**DONNÉES FOURNIES**
________
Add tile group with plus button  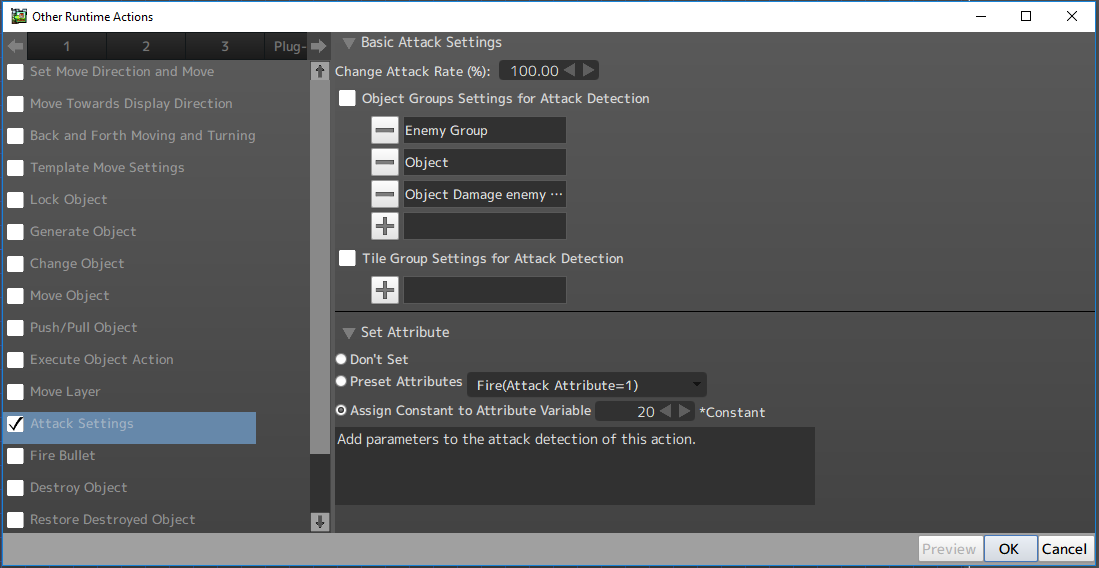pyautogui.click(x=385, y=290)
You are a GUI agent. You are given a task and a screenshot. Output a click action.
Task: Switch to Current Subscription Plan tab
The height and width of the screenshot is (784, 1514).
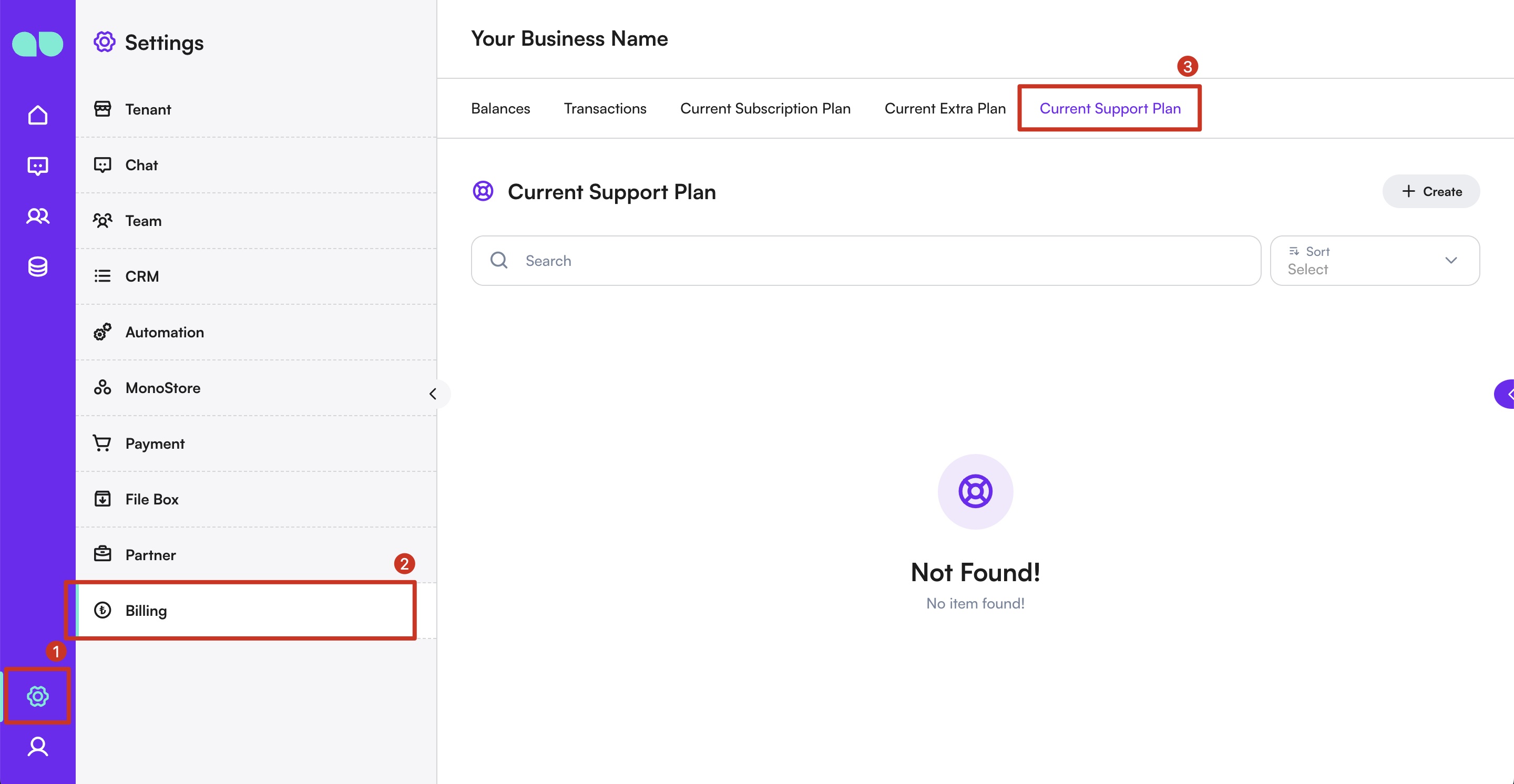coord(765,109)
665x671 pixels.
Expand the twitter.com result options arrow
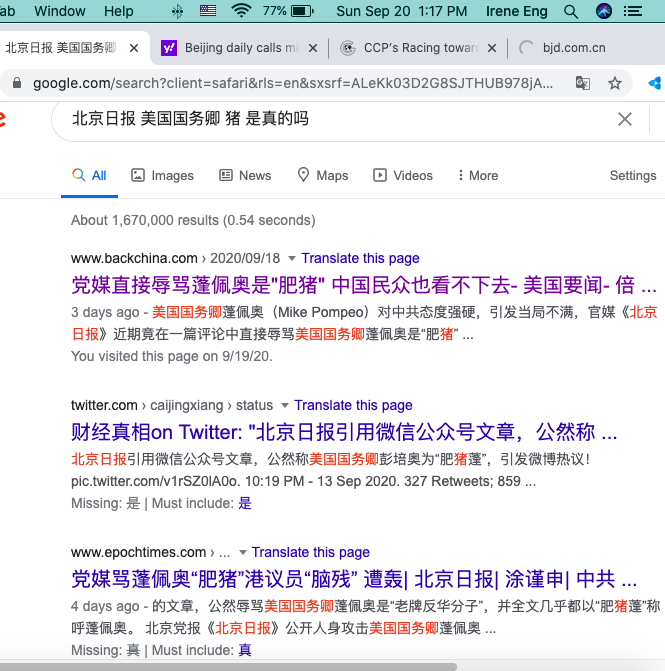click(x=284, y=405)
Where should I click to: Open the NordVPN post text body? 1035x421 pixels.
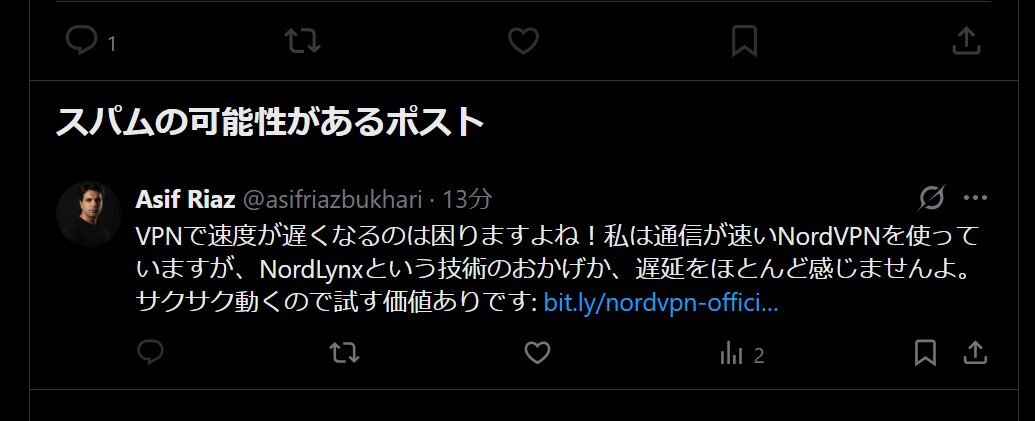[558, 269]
________
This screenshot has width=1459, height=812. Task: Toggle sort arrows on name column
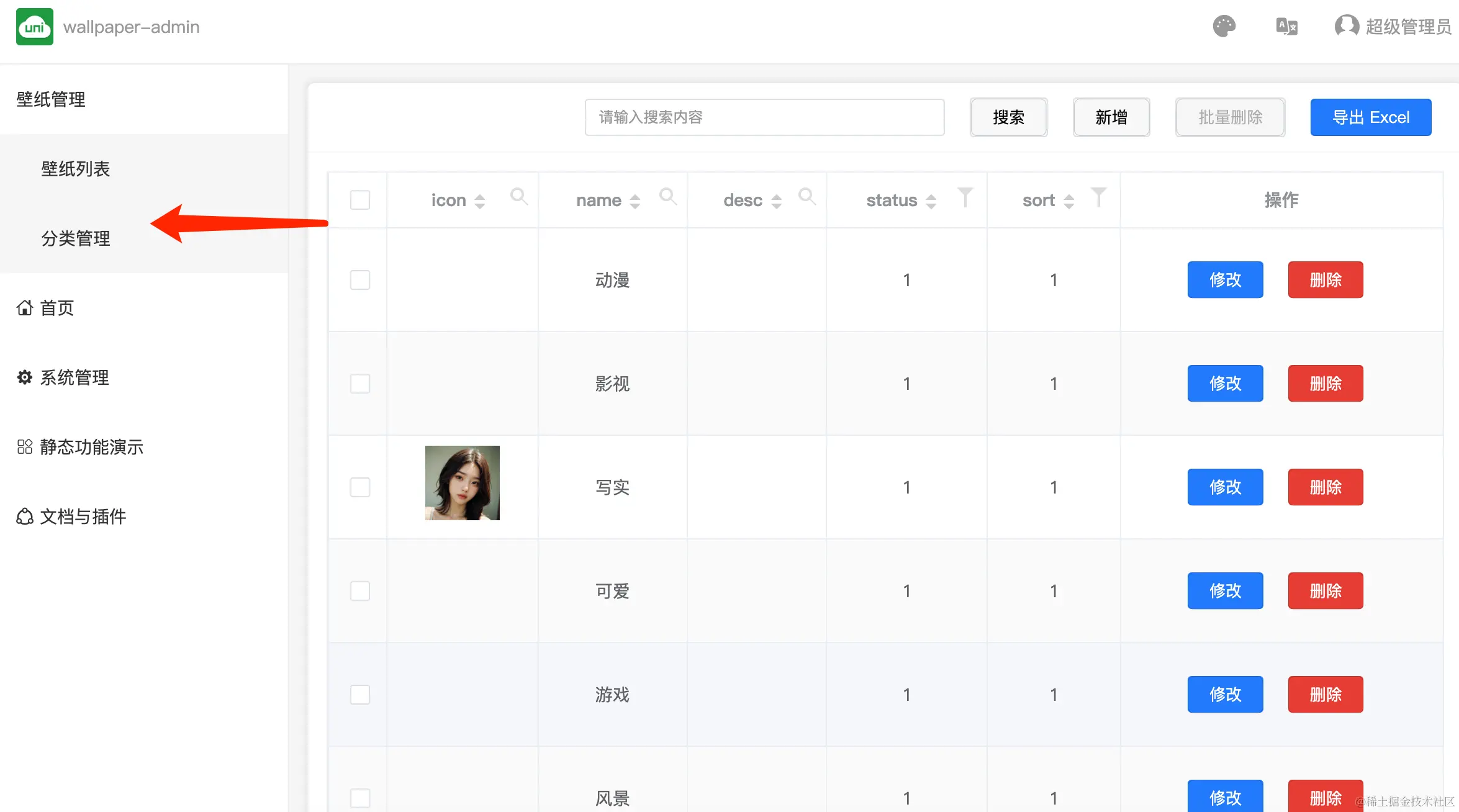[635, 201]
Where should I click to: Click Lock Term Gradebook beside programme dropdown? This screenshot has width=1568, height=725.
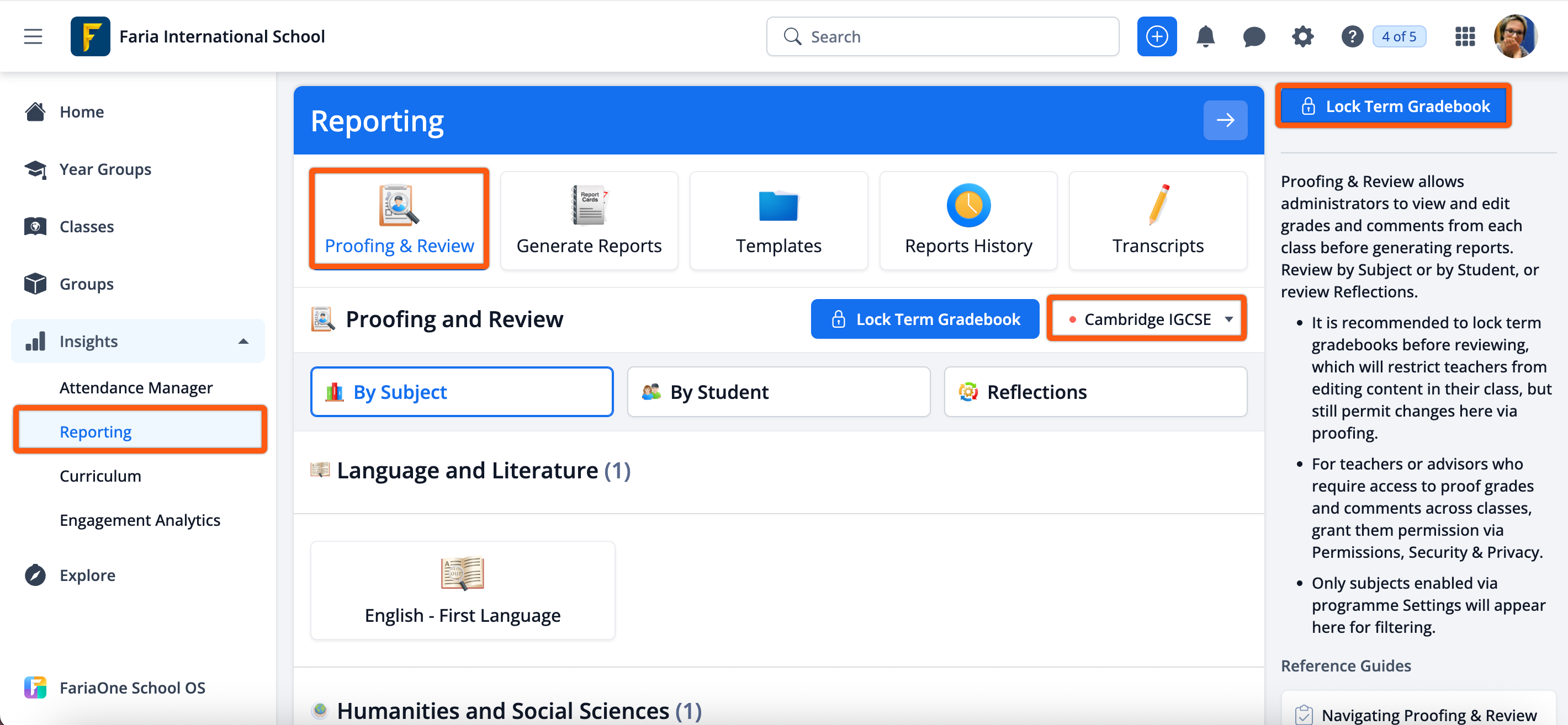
________
**CONSIGNE**
Comptez les lignes des entrées où figure le mot « screenshot ». Répondez uniquement par ce nombre.

**RÉSULTAT**
4